Kasatuan Reserse Kriminal Polres Tulungagung, Iptu Andi Wiranata Tamba, mengungkapkan pada Senin (1/6/2026) bahwa hasil pengembangan penyidikan dan pemeriksaan terhadap sejumlah saksi mengungkap berbagai fakta baru terkait aktivitas tersangka dalam menjajakan pupuk yang diduga ilegal tersebut.
Baca juga:
Tersangka Penganiayaan di Warung Seafood Diamankan Polres Malang
“Berdasarkan keterangan para saksi di lapangan, diketahui tersangka tidak memiliki lahan pertanian maupun terdaftar sebagai anggota kelompok tani manapun,” jelas Iptu Andi.
Dari hasil pemeriksaan lebih lanjut, pihaknya menemukan tersangka sama sekali tidak memiliki lahan di Desa Punjul dan juga tidak tercatat dalam anggota kelompok tani atau Gabungan Kelompok Tani (Gapoktan) setempat. Bahkan, lahan yang disewa tersangka di Desa Gedangan, Kecamatan Karangrejo, baru dilakukan setelah dirinya ditangkap oleh petugas Satreskrim.

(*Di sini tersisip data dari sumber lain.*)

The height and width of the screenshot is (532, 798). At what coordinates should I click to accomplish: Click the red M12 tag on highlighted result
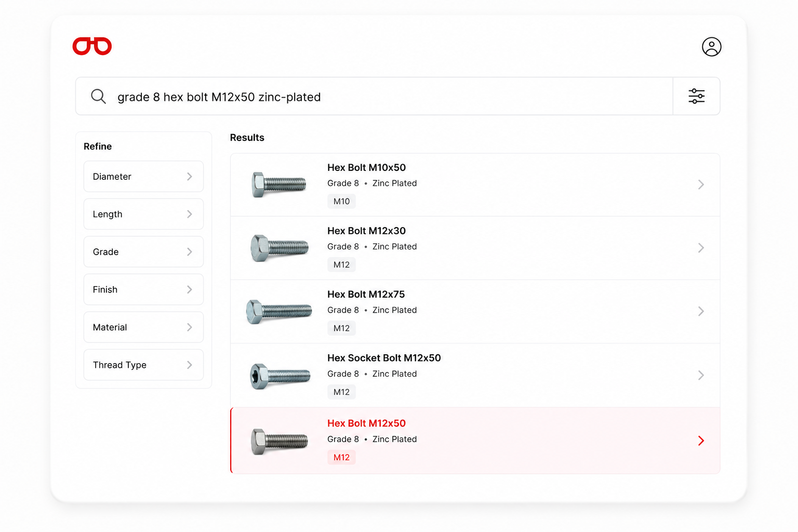pyautogui.click(x=341, y=457)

Pengecekan melalui Rekapitulasi Data Kelompok Tani (RDKK) dan tiga kelompok tani di wilayah tersebut juga menunjukkan bahwa nama tersangka tidak terdaftar secara resmi sebagai anggota.
Selain itu, petugas menemukan sejumlah kejanggalan pada kemasan dan isi pupuk yang diamankan, antara lain:
– Tulisan pada karung tercetak “Phoska”, berbeda dengan nama pupuk asli yang dikenal “Phonska” dan tidak terdapat logo resmi Pupuk Indonesia.

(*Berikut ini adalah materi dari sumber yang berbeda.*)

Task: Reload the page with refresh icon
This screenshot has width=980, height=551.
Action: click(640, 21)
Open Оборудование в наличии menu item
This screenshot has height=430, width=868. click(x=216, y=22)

– Nomor Induk Berusaha (NIB) yang tercantum tidak terdaftar, serta alamat perusahaan PT. Bumi Subur Khatulistiwa tidak dapat ditemukan.
– Kandungan pupuk tertulis 15-10-15, sedangkan standar pupuk non subsidi umumnya memiliki komposisi 15-15-15 (Nitrogen 15%, Fosfat 15%, Kalium 15%).

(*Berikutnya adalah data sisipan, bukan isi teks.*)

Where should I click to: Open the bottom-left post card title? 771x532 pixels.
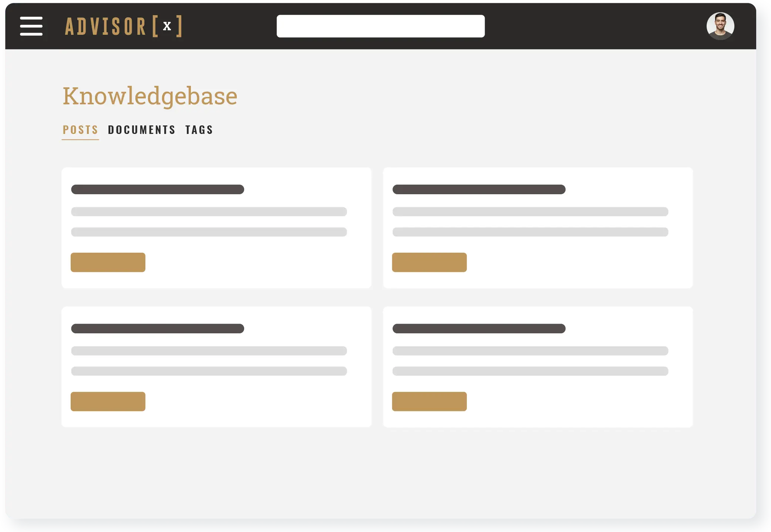coord(158,329)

– Nomor Standar Nasional Indonesia (SNI) 1803 yang tercantum ternyata merupakan nomor untuk produk pasir bangunan, bukan pupuk yang seharusnya menggunakan kode SNI 2803.
– Pengecekan izin edar pada database pupuk dan pestisida Indonesia juga tidak menemukan data untuk merek yang digunakan tersangka.
– Kode kemasan pupuk diawali angka 1, sedangkan produk asli umumnya menggunakan kode yang diawali angka 01.
Baca juga:
Polres Probolinggo Siagakan Personel Amankan Yadnya Kasada
Iptu Andi menjelaskan bahwa pengungkapan kasus ini bermula dari informasi masyarakat terkait dugaan peredaran pupuk ilegal di sebuah gudang berlokasi di Jalan Jayeng Kusuma, Desa Tapan, Kecamatan Kedungwaru.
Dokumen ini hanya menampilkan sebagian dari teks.